What is being asked —
Where does the word "Open" show up in the records? Copy every line that holds it.

Records shown —
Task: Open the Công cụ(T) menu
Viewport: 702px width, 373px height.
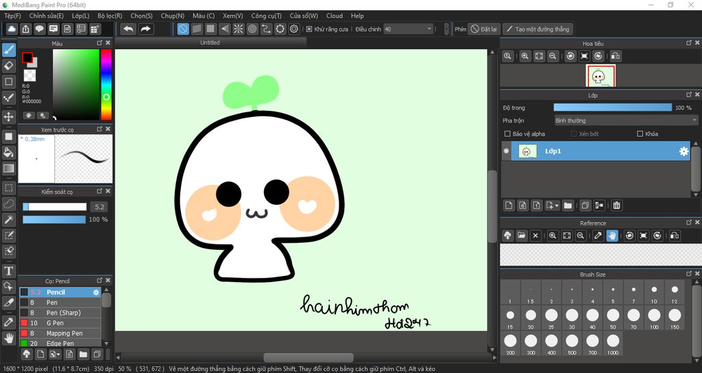Action: point(266,16)
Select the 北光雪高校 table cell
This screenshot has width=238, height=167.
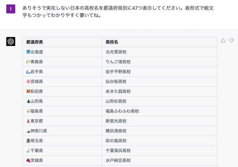159,52
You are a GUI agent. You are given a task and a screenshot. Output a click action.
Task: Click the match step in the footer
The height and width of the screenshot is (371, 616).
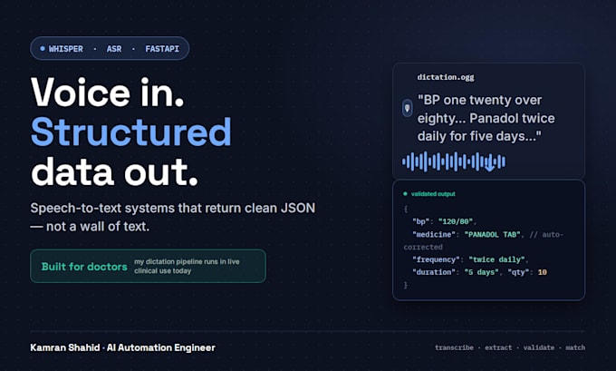point(575,347)
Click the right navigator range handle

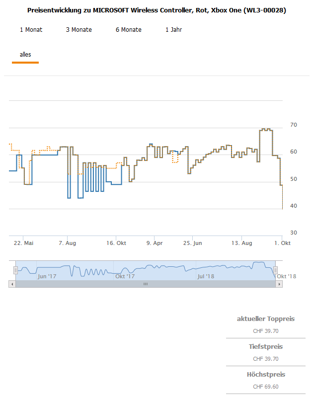click(x=275, y=270)
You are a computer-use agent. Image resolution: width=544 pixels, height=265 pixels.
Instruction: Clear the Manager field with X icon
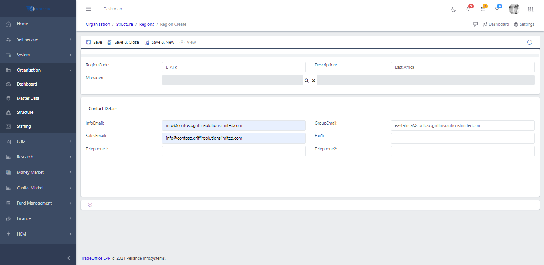click(313, 80)
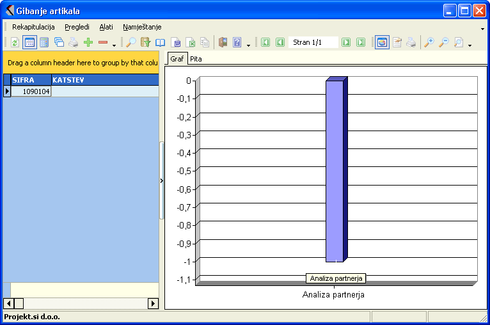This screenshot has height=325, width=490.
Task: Expand the panel splitter arrow
Action: click(161, 181)
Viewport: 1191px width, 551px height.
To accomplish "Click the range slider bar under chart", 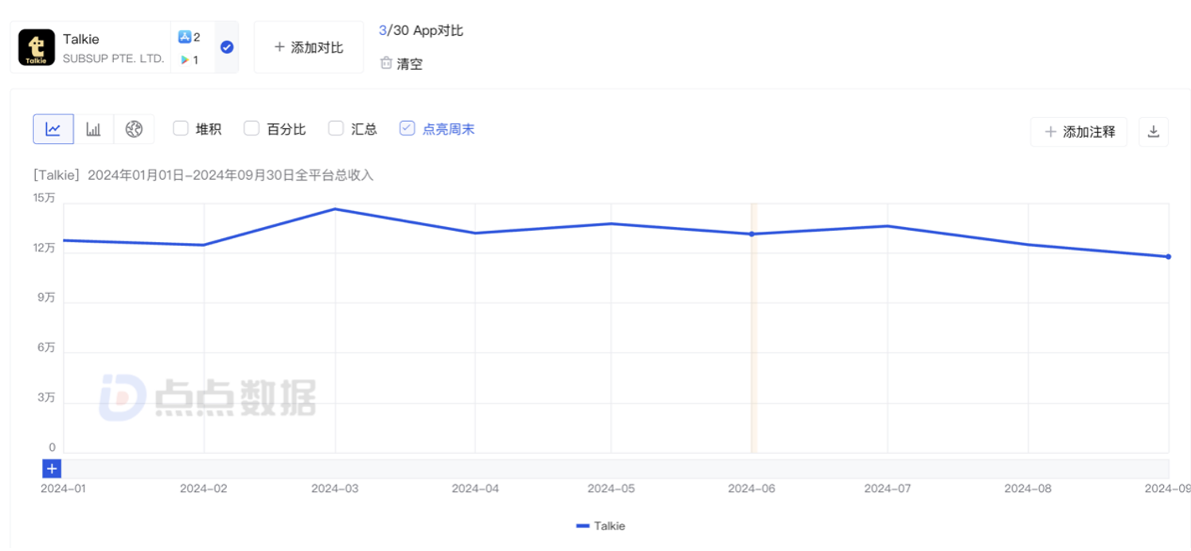I will (615, 468).
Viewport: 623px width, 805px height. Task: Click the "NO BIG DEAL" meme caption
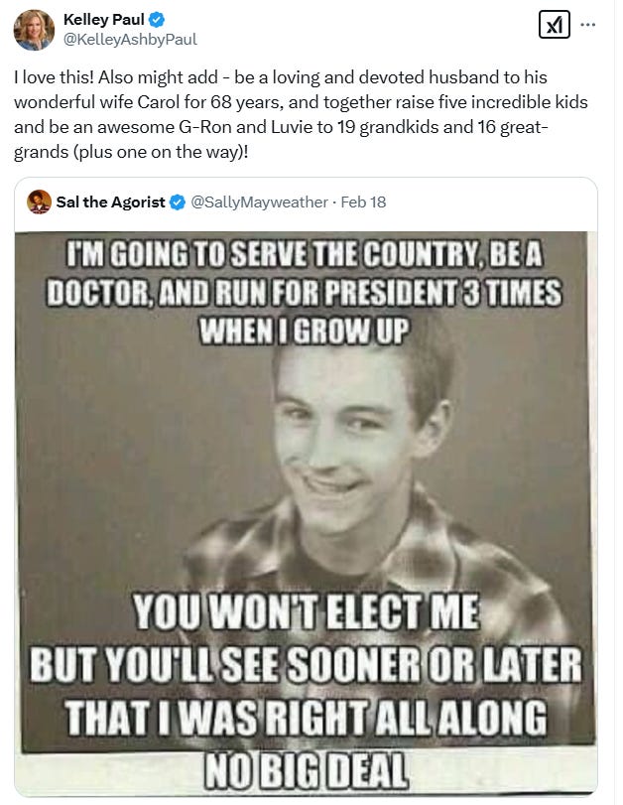(x=307, y=770)
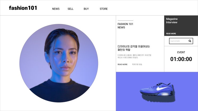The width and height of the screenshot is (198, 111).
Task: Click the gray article summary text
Action: point(134,56)
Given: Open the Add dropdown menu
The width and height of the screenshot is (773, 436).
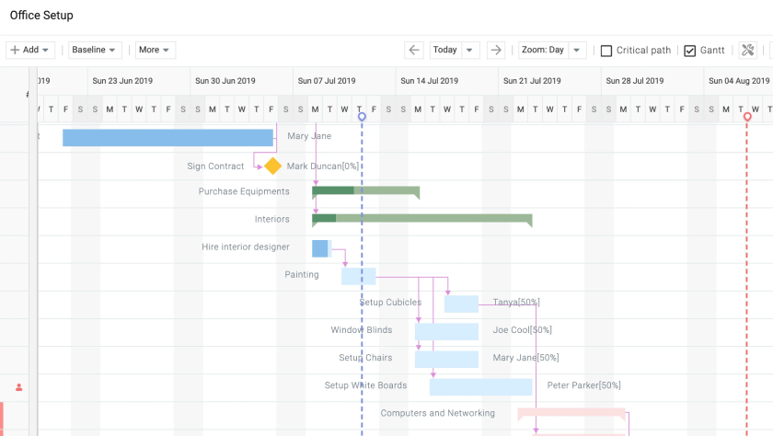Looking at the screenshot, I should point(30,51).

Finished task —
Task: Open the Công cụ(T) menu
Given: Open the Add dropdown menu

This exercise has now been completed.